22nd May 2024 

Pent-up demand from would-be buyers pausing their plans last year has led to price rise despite mortgage rates remaining elevated.

The average British house price reached a record high of £375,131 in May, according to Rightmove. The average prices of properties coming to market rose 0.8%, or £2,807, month on month.

Pent-up demand from would-be buyers who paused their plans last year is a key driver behind increased home mover activity despite mortgage rates remaining elevated for longer than anticipated, the property website’s report said.

The number of sales agreed during the first four months of the year was 17% higher than for the same period last year.

May is typically a strong month for price growth; new price records were set in May in 12 of the previous 22 years, the report said. Since the last record, set in May 2023, average prices are only 0.6% higher overall.

Tim Bannister, Rightmove’s director of property science, said: “The momentum of the spring selling season has exerted enough upwards price pressure to reach a new record asking price.”

Rightmove anticipates the number of completed house sales this year to reach around 1.1 million, but said the lengthy time to complete a sale after finding a buyer remains a challenge for both agents and movers.

The average time between agreeing a sale and legal completion is five months. In total, it is taking more than seven months on average from a seller coming to market to completing their move, meaning would-be sellers hoping to celebrate Christmas in a new home need to be coming to the market about now.

In some positive signs for the mortgage market, HSBC UK, Barclays and TSB cut their mortgage rates last Friday.

The findings were released as property firm Hamptons said tenants renewing an existing contract in Britain typically saw their rent rise by an average of 8.3% over the 12 months to April, outpacing rental growth on a newly let property (6.4%).

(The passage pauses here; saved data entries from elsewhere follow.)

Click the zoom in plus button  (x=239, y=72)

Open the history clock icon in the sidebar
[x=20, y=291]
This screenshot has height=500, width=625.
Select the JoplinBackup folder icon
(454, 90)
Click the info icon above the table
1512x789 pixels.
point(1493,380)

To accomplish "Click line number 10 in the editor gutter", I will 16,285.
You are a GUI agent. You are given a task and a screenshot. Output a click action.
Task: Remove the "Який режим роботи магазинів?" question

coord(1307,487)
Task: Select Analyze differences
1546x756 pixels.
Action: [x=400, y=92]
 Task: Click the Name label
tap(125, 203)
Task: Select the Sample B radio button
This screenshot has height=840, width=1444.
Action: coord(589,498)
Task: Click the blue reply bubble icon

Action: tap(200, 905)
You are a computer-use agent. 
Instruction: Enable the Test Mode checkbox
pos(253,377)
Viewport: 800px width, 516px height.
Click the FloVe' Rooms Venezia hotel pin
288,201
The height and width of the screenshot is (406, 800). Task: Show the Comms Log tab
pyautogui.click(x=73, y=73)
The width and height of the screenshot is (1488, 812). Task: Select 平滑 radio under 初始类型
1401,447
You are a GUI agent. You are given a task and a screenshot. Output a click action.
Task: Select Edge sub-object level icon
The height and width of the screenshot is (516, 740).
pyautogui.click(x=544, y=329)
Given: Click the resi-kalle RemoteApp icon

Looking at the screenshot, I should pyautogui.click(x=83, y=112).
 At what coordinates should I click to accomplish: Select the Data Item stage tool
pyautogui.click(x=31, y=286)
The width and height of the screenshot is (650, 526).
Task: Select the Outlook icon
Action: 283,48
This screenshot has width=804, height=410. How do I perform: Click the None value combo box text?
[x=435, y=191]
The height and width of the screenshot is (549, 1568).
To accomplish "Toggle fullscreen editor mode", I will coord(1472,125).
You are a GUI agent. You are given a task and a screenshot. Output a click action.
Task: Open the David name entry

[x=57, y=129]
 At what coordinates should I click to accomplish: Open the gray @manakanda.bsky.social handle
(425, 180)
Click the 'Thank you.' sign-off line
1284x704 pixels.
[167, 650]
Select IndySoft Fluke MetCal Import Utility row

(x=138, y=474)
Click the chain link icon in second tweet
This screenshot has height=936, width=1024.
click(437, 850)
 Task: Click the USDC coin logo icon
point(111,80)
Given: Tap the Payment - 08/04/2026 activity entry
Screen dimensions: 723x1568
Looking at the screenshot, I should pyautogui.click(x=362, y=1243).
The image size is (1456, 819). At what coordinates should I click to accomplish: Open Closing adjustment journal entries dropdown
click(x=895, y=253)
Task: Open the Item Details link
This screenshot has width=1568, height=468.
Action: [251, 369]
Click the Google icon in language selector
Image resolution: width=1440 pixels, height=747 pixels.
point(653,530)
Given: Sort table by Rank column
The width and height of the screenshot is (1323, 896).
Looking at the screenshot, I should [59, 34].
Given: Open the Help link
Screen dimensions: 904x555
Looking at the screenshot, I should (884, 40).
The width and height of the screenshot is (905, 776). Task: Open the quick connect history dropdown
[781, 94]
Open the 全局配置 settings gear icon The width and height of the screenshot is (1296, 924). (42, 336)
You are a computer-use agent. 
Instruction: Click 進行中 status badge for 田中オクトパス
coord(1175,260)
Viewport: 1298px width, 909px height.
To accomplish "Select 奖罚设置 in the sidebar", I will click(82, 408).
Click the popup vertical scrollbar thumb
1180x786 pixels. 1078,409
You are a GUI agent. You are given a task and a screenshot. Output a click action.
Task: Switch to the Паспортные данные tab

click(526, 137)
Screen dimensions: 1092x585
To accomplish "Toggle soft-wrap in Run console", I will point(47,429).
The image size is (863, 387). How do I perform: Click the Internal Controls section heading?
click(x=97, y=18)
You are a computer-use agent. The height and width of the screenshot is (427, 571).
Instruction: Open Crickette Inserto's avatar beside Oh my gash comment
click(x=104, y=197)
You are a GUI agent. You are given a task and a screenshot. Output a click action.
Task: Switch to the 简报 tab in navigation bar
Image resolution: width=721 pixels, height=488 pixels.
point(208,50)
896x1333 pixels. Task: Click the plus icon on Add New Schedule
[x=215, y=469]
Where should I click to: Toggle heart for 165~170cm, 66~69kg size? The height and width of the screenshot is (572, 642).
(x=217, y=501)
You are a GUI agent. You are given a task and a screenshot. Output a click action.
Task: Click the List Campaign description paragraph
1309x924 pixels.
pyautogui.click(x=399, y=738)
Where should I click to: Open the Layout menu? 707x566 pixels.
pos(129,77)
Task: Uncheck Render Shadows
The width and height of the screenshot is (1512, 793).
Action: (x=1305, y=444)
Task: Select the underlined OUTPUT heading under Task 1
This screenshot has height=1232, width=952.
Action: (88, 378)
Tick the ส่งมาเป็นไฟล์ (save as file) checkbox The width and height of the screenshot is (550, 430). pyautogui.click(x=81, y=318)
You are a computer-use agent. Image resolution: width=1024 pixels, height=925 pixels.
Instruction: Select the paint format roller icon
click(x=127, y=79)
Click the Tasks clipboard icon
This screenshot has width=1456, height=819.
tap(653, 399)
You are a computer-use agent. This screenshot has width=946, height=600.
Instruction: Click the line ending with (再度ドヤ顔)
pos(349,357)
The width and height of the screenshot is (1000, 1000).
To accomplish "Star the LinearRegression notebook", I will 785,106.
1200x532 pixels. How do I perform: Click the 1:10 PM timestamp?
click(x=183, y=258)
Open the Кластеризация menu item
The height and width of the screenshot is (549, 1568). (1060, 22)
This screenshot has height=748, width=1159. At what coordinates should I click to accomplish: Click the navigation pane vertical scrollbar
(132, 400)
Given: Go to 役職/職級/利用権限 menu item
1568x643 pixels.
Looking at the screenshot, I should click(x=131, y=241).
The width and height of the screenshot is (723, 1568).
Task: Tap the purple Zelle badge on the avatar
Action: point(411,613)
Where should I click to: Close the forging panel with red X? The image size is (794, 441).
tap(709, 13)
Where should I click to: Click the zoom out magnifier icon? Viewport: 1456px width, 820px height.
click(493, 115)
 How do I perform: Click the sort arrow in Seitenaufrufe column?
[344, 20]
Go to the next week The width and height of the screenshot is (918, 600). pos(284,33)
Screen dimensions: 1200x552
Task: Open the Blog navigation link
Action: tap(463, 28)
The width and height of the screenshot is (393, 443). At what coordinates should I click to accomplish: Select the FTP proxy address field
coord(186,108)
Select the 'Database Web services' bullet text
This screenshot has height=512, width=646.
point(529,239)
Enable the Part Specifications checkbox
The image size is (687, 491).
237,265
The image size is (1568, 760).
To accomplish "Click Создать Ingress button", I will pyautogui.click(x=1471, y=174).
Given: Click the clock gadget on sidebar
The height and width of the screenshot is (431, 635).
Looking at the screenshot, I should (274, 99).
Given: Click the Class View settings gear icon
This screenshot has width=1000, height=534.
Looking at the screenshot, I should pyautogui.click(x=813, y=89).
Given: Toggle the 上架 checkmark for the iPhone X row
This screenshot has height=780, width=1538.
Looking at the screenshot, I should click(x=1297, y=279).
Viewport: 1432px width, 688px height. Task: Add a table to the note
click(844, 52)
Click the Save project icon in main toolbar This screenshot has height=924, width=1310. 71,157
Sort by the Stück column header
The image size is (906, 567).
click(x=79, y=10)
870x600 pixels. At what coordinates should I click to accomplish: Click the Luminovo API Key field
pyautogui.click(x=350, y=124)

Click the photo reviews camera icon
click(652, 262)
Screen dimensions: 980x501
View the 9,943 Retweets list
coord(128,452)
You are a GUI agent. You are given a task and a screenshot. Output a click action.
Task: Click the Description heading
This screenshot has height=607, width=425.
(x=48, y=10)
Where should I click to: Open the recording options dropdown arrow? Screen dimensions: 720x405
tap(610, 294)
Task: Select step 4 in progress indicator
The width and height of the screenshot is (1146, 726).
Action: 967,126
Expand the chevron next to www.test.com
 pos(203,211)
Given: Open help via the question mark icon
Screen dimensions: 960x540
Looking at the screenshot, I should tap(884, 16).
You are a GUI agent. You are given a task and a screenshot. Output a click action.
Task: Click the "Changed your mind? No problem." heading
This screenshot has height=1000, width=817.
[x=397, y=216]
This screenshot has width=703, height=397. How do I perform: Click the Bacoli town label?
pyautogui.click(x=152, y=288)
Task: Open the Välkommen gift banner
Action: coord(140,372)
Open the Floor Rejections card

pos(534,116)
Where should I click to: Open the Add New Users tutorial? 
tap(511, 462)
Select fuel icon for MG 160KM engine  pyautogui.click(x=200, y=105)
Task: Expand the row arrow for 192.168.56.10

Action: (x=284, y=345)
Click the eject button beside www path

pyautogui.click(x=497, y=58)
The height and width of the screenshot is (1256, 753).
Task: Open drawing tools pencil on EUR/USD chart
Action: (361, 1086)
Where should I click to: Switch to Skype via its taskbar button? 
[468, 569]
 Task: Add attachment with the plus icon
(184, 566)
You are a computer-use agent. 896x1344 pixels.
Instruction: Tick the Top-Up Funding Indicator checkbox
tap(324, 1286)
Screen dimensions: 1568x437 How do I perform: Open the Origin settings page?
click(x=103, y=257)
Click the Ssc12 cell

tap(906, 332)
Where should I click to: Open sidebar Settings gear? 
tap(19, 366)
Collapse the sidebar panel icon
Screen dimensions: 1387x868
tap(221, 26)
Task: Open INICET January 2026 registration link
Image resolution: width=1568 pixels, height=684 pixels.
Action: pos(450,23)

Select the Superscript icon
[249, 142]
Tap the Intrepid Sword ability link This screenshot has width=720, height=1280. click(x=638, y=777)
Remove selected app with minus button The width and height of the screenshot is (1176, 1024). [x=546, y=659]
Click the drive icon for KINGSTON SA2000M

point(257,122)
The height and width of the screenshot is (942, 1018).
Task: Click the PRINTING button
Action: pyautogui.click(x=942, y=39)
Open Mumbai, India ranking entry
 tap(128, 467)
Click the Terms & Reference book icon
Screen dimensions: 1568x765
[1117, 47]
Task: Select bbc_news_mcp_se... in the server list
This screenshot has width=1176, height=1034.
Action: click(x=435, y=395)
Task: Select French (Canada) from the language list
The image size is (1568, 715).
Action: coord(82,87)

Aneisha Beveridge, head of research at Hamptons, said: “Over the last two years, strong rental growth on the open market has meant that the gap between market rates and what some tenants were paying rose significantly.

“The large gap between market rates and what many tenants are paying is a big disincentive for them to move unless they have to. Moving increasingly means getting less home for more money.

“While time will eventually close the gap between what sitting and new tenants are paying, it may take longer if rental growth on the open market starts picking up again.”